02 May 2017 - 06:14 PM

I deleted the content. I don't think I can really start a topic about this. Then I would really need to follow the topic and really get into it, and that's going to be a bit to much if my dp is acting out.. Maybe another time, or maybe someone else does one day. That would be great.


long term sufferer

18 March 2017 - 05:23 PM

Hi there. I'm Vincent and I have been suffering from dp for about 26 years. It has been a long hard road. I'm still hangin on there. I appreciate this site. But I also noticed that the moderators are very strict.... so strict that because I misread the rules or regulations for this forum that I got blocked from the chat a few times. It's fine. I think this is very important that we keep it positive and uplifting. I will try to abide by the rules and regulations. I promise. My social skills are terrible since I have chronic dp... I am aware that I have some problems in expressing myself... especially when it comes to spontanity. Especially that. But I';m still here after 26 years. I'm alive and going on :-) I have many tips and advice but so do you guys have many tips and advice. Hang in there. Stay positive ;-)


suicidal thoughts

24 February 2017 - 09:00 PM

hi there,

 

i'm struggling with dp disorder for 26 years now. im 41 now to be precise. And I feel like im 25 at best because im lagging behind in overall development because the last 26 years i could barely get myself to read, study or write because of severe concentration issues. The social part is lacking as well, and that last is the one thing i struggle with most. I feel devastated last few years.
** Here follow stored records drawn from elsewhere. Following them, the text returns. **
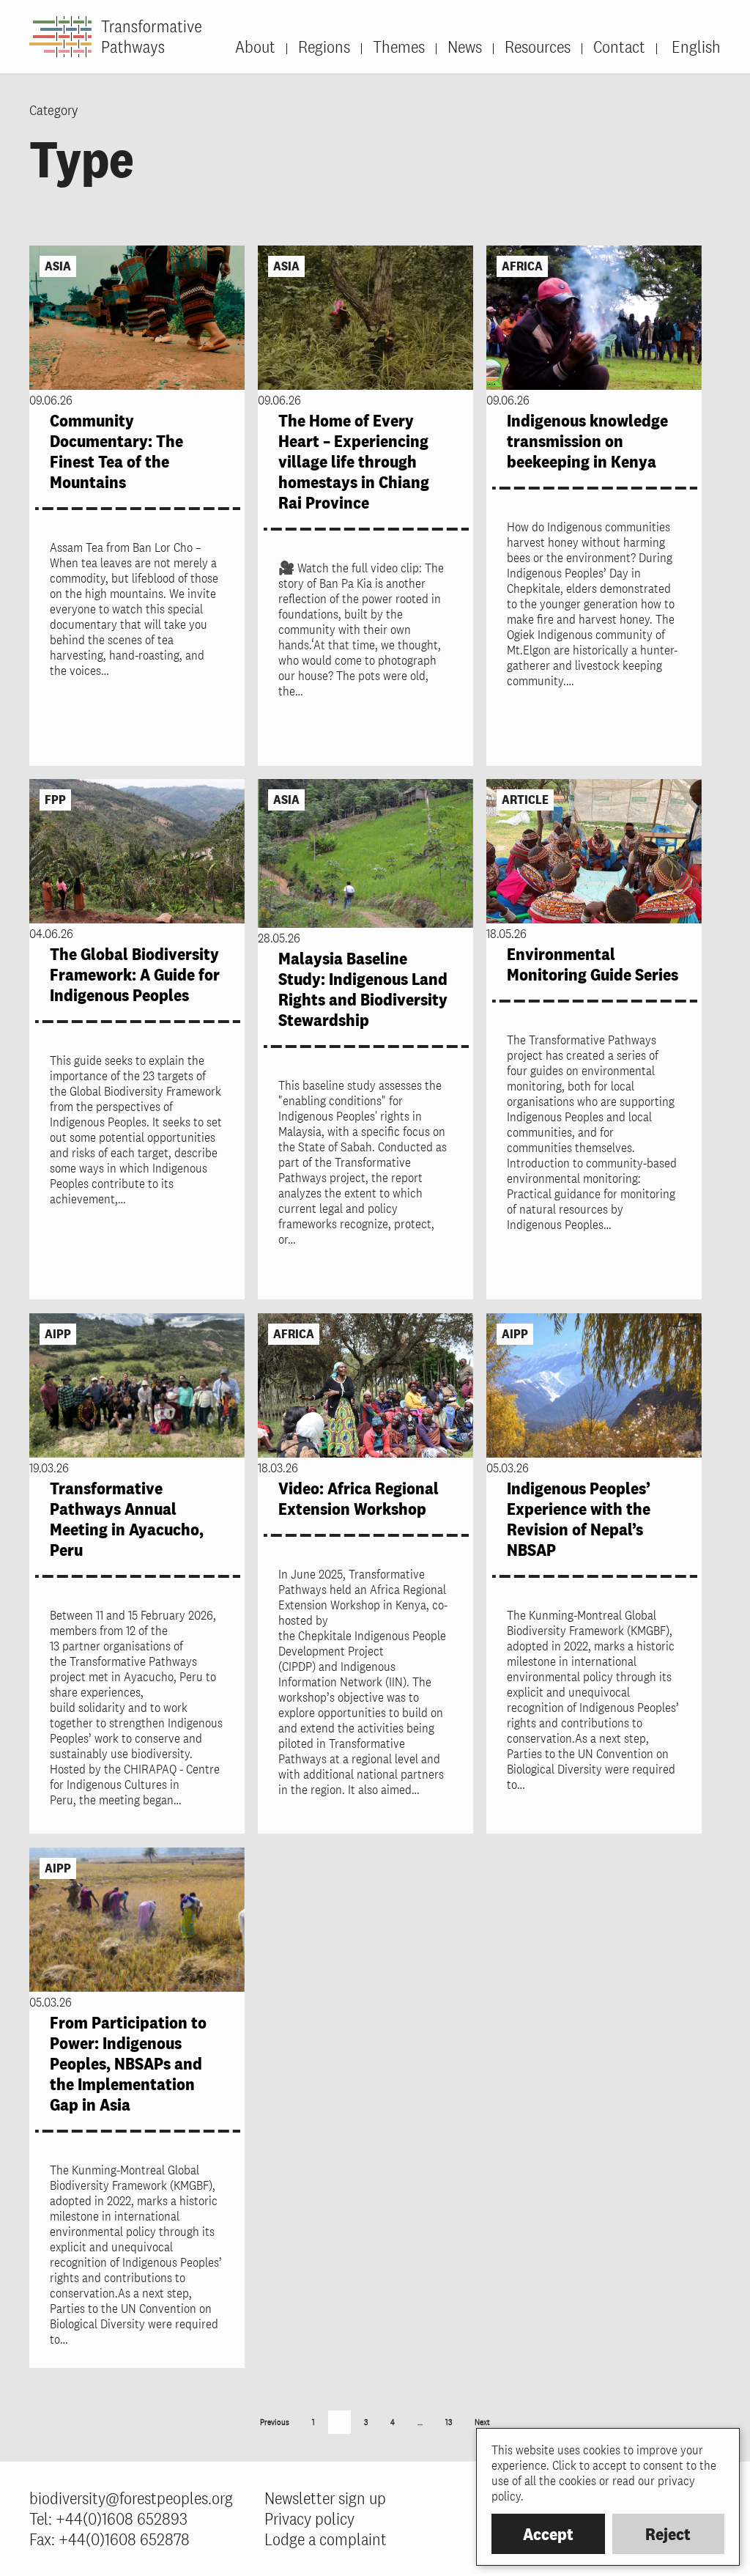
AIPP (58, 1334)
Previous (274, 2422)
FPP (55, 800)
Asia (58, 266)
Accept (548, 2534)
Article (525, 800)
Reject (668, 2534)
Depleted really. 26 years... is... for me... welll... to cry about really. I don't need cheer ups or saving, but some like minded people who can comment, I think that would help me best.

I read and enjoyed other poeples stories last few years, but I never felt capable of posting anything because I myself can barely even communicate without getting confused. I even am jealous of the countless people on this site who seem to be able to place posts almost without efford. And so orderly. I cannot talk or speak without some form of confusion. So I don't understanbd how so many people complain about confusion and yet are able to communicate through this forum without effort it seems.

Even on this forum I feel alone, because you guys seems to type away as if it comes naturally. In that sense I feel that you guys are far better of then me, and that is very strange since we have the same disorder (i did get the diagnosis two years ago).

I mean.... who can live 26 years with emptiness and go on and on and on. Who? Me? well until a certain point yes. But I'm reaching my limits.

anyone having suicidal thoughts as well?

 

And please understand me well pls. I am not promoting anything, I'm just looking for people who can relate.